2014年7月17日木曜日

植物を騙す-腎臓を患う人たちのために

 腎臓の悪い人は、腎臓から排出することの出来る分子が制限されるので、細胞膜の電気的な活動に重大な影響を与える元素などについて、体に蓄積すると具合の悪い物の含有量を減らした野菜ができればとても好都合です。一番都合の悪い元素は常識的に考えるとカリウムです。これが体内に過剰に蓄積すると心臓が止まるなど、とても不都合なことが起こります。ところがカリウムは植物の生育にとって無くてはならないもの、当然その結果植物にはカリウムがたくさん含まれます。

昔メンデレー エフと言う化学者が面白いことに気付きました。水素、ヘリウム、リチウム、と言う具合に原子量の順番に原始を並べていくと、一定の周期でとてもよく似た元素が現れるという事実です。塩素と一対一で結合すると言う性質のある元素は原子量の小さいものから順に水素、リチウム、ナトリウム、カリウム、ルビジウム、セシウム、フランシウムとなります。

植物の生育にとってカリウムは必須、そのカリウムを植物の成長する過程で化学的性質がとても似ているナトリウムやルビジウム、セシウムとすり変えたらどうなるか、植物は騙されて、ナトリウムやルビジウム、セシウムなどをカリウムと勘違いしてせっせと組織内に取り込んでいく。ですから、植物に投与する肥料を途中で燐酸カリウムから燐酸ナトリウムや燐酸セシウムに摩り替えると、植物はそのまま成長を続けるらしいのです。

 ルビジウムやセシウムが体内でどのように代謝されていくのか知りませんが、ナトリウムの代謝なら、その安全性も含めて、わかります。カリウムをナトリ ウムに置き換えると言う方法をとって、低カリウムの野菜を作ることができる、そういう野菜なら腎臓の悪い人たちも、健康な人と同じようにさまざまな野菜を美味しく食べることが出来るのではないか、こういった野菜を育てるには、栄養成分を厳密にコントロールできる水耕栽培がやりやすいでしょう。

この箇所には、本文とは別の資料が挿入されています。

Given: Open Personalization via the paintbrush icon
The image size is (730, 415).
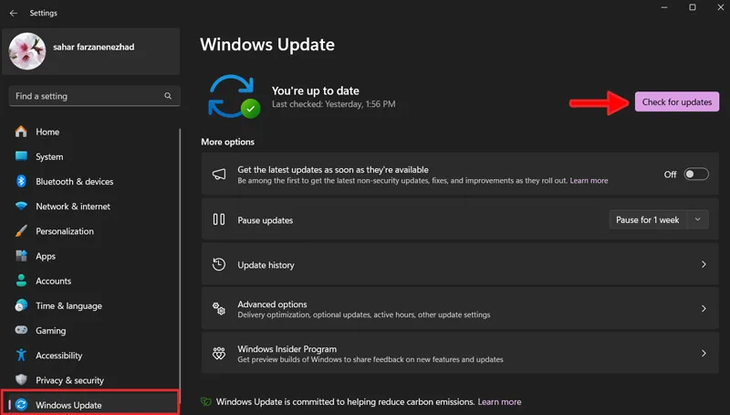Looking at the screenshot, I should click(21, 231).
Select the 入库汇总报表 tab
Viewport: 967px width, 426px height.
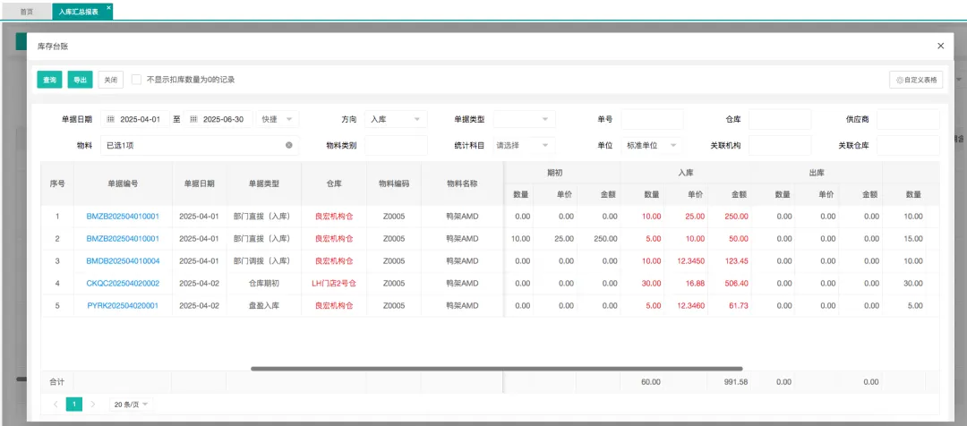(78, 13)
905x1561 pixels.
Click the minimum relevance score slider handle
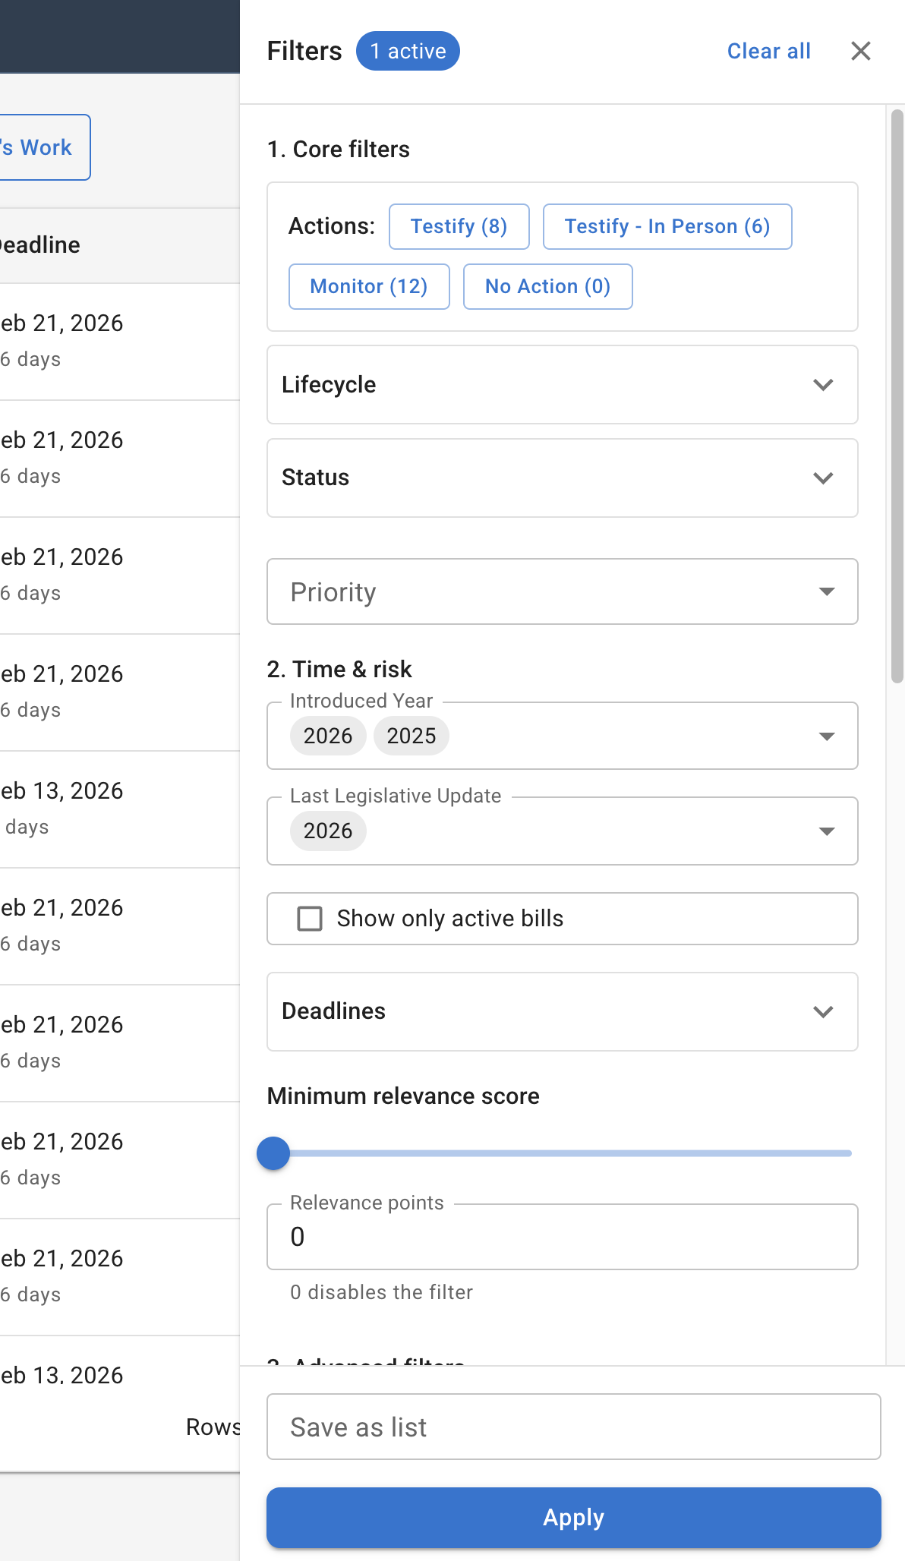click(273, 1153)
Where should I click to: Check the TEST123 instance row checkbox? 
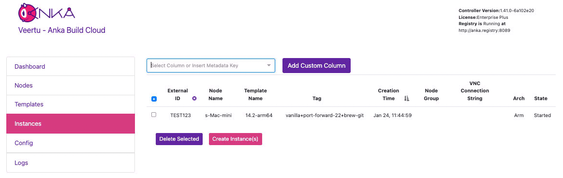154,115
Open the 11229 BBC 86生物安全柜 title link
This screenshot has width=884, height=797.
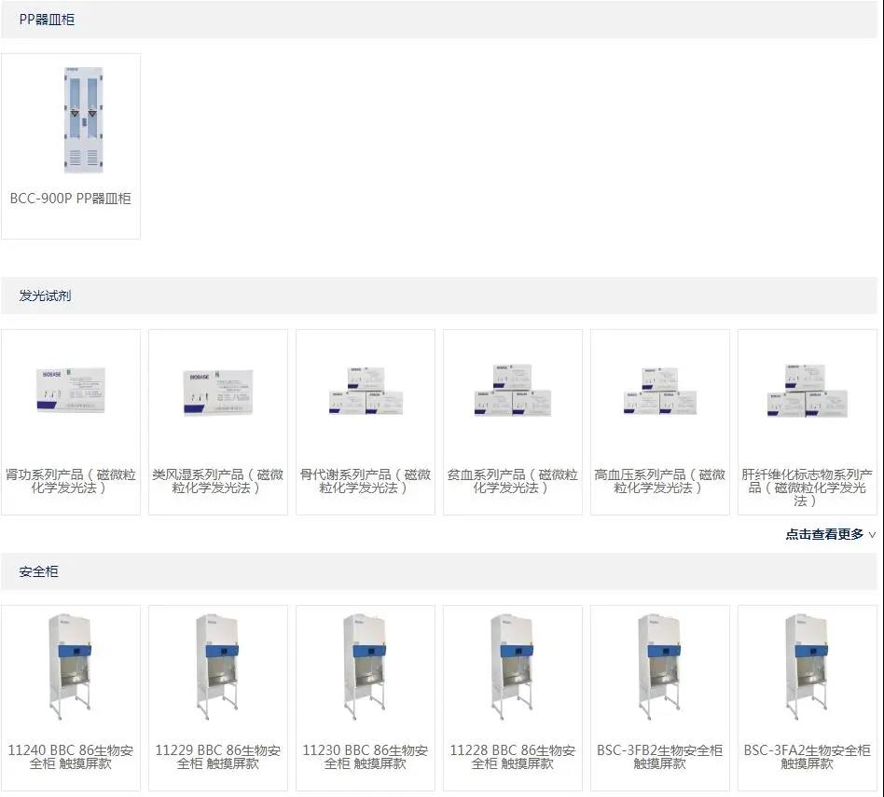coord(218,757)
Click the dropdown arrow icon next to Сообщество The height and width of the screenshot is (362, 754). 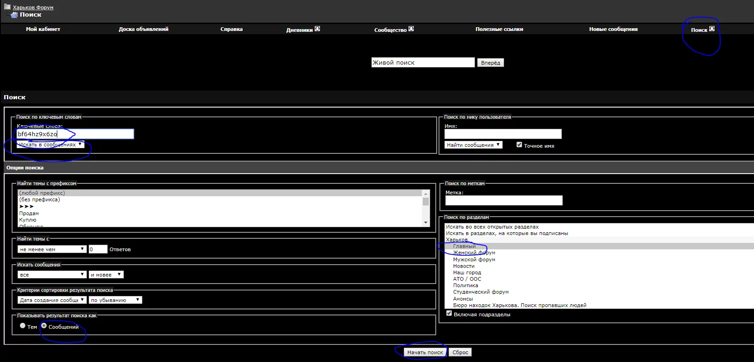coord(411,29)
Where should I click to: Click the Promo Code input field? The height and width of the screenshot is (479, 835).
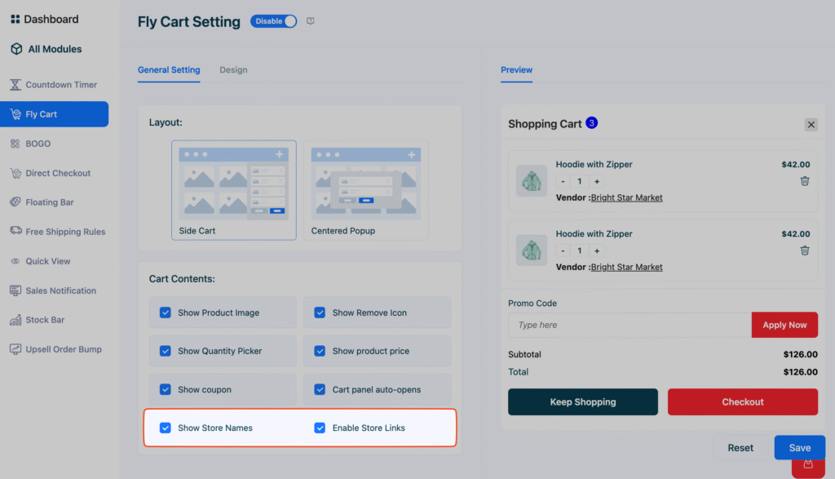(629, 325)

 その様な実験の出来る環境が欲しいと切実に思っていますが、現段階では無いものねだり。効率はずっと落ちますが、手作業で少しずつ試していきたいと思っています。簡単に作れるようになったらまたここでご紹介しましょう。そうしたら、腎臓の悪い人が自分で低カリウム野菜を作ることができるようになる、そんな日がくるかもしれません。